[Stored records]
* * * * * * *
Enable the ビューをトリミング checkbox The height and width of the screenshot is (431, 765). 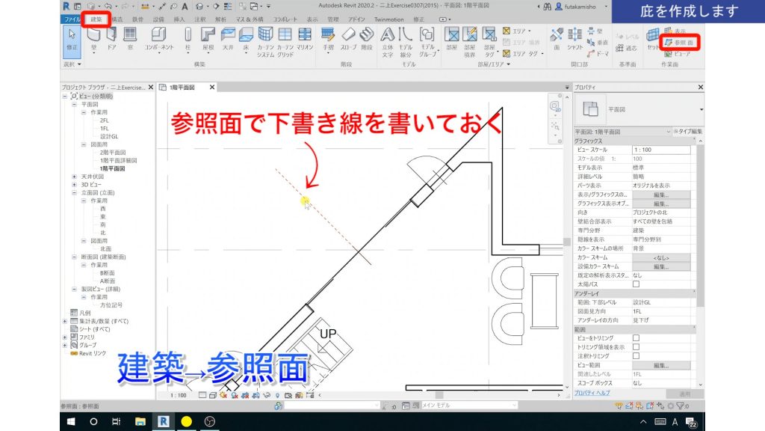click(x=637, y=337)
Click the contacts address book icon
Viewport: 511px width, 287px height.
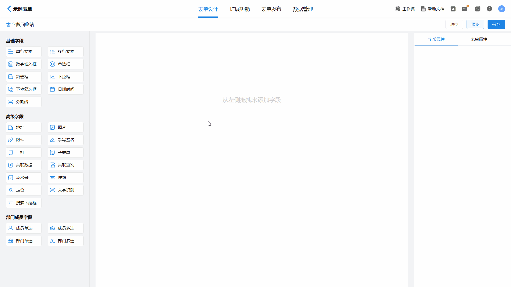(x=453, y=9)
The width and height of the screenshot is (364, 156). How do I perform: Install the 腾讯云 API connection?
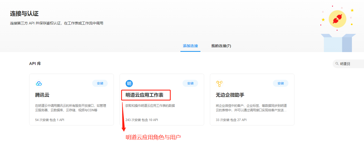point(100,83)
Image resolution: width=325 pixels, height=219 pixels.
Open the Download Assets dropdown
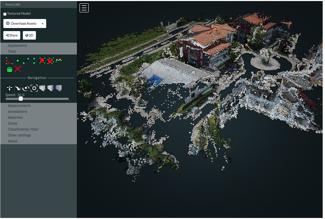pyautogui.click(x=25, y=23)
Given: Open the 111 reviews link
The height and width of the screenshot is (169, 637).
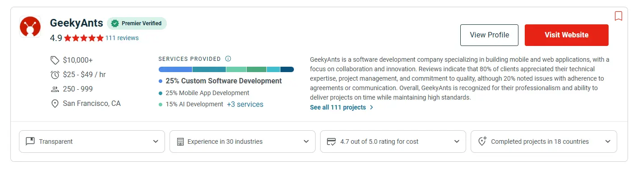Looking at the screenshot, I should point(122,38).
* * * * * * *
### ACTION ITEM
Pictures stay out of this copy. Retype exactly the lines from the one with "Click the contacts address book icon" through the last line of the data, both ends included, and nothing more.

### YOUR RESPONSE
Click the contacts address book icon
Viewport: 511px width, 287px height.
(x=453, y=9)
The width and height of the screenshot is (364, 156). How do I perform: Install the 腾讯云 API connection?
point(100,83)
Image resolution: width=325 pixels, height=219 pixels.
Open the Download Assets dropdown
pyautogui.click(x=25, y=23)
Given: Open the 111 reviews link
The height and width of the screenshot is (169, 637).
Looking at the screenshot, I should point(122,38).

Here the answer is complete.